### Statistical Foundations 

**What are the two parameters that specify the Normal Distribution?**

**Assume that $y_i \sim N(\mu_i, \sigma_i)$ where $\mu_i, \sigma_i$ are unknown and you can only access quantiles of $y_i$, how would you estimate $\mu_i, \sigma_i$?** 

*HINT: What would be the minimum number of quantiles required to estimate $\mu$, $\sigma$ to learn a distribution over $y_i$?*

**Given feature vectors and your choice of any function approximator, how would you learn a distribution over your predictions?**

**Assume you have $N$ observations of $x_i$ and you have a prior that $x_i \sim N(\mu_p, \sigma_p)$, how would you leverage your observations and prior to learn the proper estimates for actual parameters for $x_i$'s distribution?. Let's say an analyst proposed the following probabilistic program that imposes an even more hierarchical prior on your parameters, like below, how would you evaluate the probabilistic program?**
```
model {
  // prior distributions
  mu ~ normal(mu_prior_loc, mu_prior_scale);
  sigma ~ normal(sigma_prior_loc, sigma_prior_scale);

  // likelihood
  errors ~ normal(mu, sigma);
}
```

### Machine Learning Foundations & System Design 

**How do you diagnose and fix overfitting in traditional supervised learning systems?**

**How do you diagnose and fix overfitting in settings of extreme non-stationarity?**

**You have a massively unbalanced dataset.

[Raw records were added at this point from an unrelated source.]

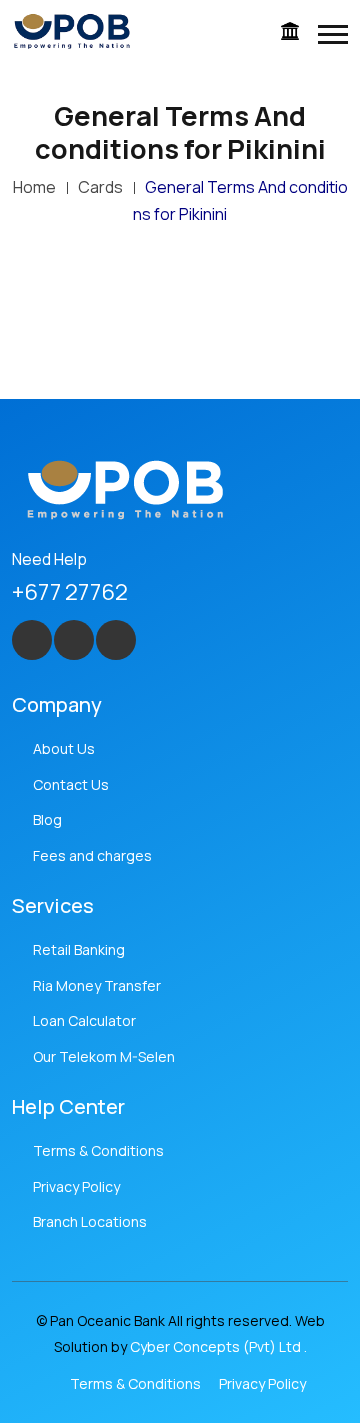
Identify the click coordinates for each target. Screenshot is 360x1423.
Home (34, 187)
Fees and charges (92, 855)
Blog (47, 819)
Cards (100, 187)
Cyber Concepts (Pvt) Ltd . (218, 1346)
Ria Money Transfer (97, 985)
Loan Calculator (84, 1020)
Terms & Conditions (98, 1150)
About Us (64, 748)
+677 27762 (70, 592)
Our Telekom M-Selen (104, 1056)
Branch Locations (90, 1221)
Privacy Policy (76, 1186)
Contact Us (71, 784)
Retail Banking (79, 949)
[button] (333, 34)
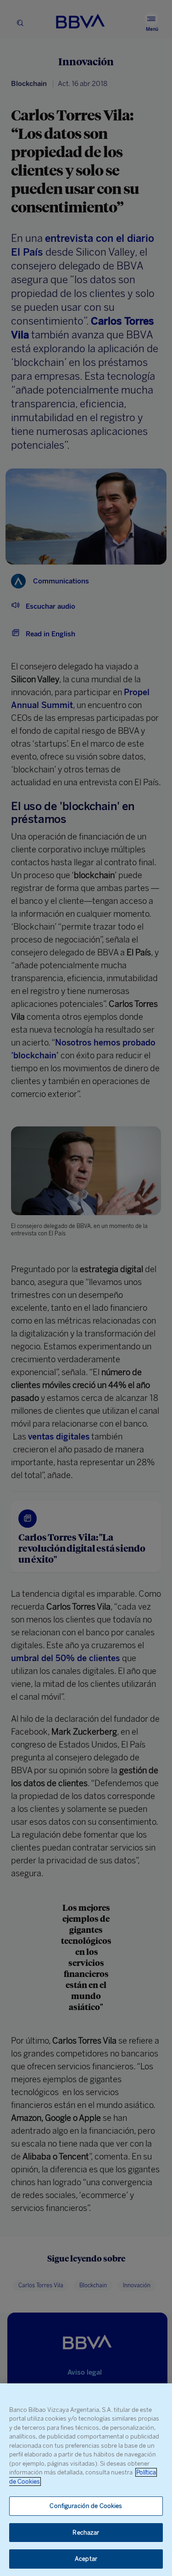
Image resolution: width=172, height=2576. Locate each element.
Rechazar (85, 2532)
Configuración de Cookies (86, 2505)
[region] (86, 2479)
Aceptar (86, 2558)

How do you evaluate the result of your classifier in this setting? If the model is not learning the imbalanced dataset, what are somethings you can do to help it learn the minority labels?**


**What is your process and framework for fixing bugs in machine learning systems?**

**Can you provide some examples of the hariest ML bug you had to fix to get your probablistic system to give proper outputs?**

**You have access to raw transaction level datasets of some of the largest organizations in the world. How would you use that transaction level information to build _interpretable_ forecasts for organizations' cash inflows/outflows?**

### Data Munging: Parallelizing Data Frame Operations 


Often when using Pandas to perform data pre-processing, you encounter transformations that can not be vectorized. In many such cases, these operations are trivially parallelizable across either the row or column axis. In this exercise, we present one such case out of many that we have been encountering internally. Your job is to parallelize this transformation. If you are not able to achieve such speedups, you need to explain why Dask or the method of your choice can’t provide the speed up. 

In [2]:
import pandas as pd

In [4]:
df = pd.read_csv('dataframe.csv')

Given `dataframe.csv`, for each `id` and `date`, e.g. each row, calculate the `median` of all of the `values` associated with that `id` before the given `date` in that row. In unoptimized Pandas Pseudo code, this looks something like:  

```

    def get_median_value_for_id_before_given_date(ID: id, date: pd.to_datetime, cache: pd.DataFrame) -> float:
        group = cache[(cache.id == ID) & (cache.date < date)]
        return group['value'].median()
        
    dataframe['value_summary_stats'] = sample_df.apply(
        lambda x: get_median_value_for_id_before_given_date(x['id'], x['date'], dataframe),
        axis=1
    )
    
 ```
 
 How would you speed up this unoptimized code? Feel free to write code!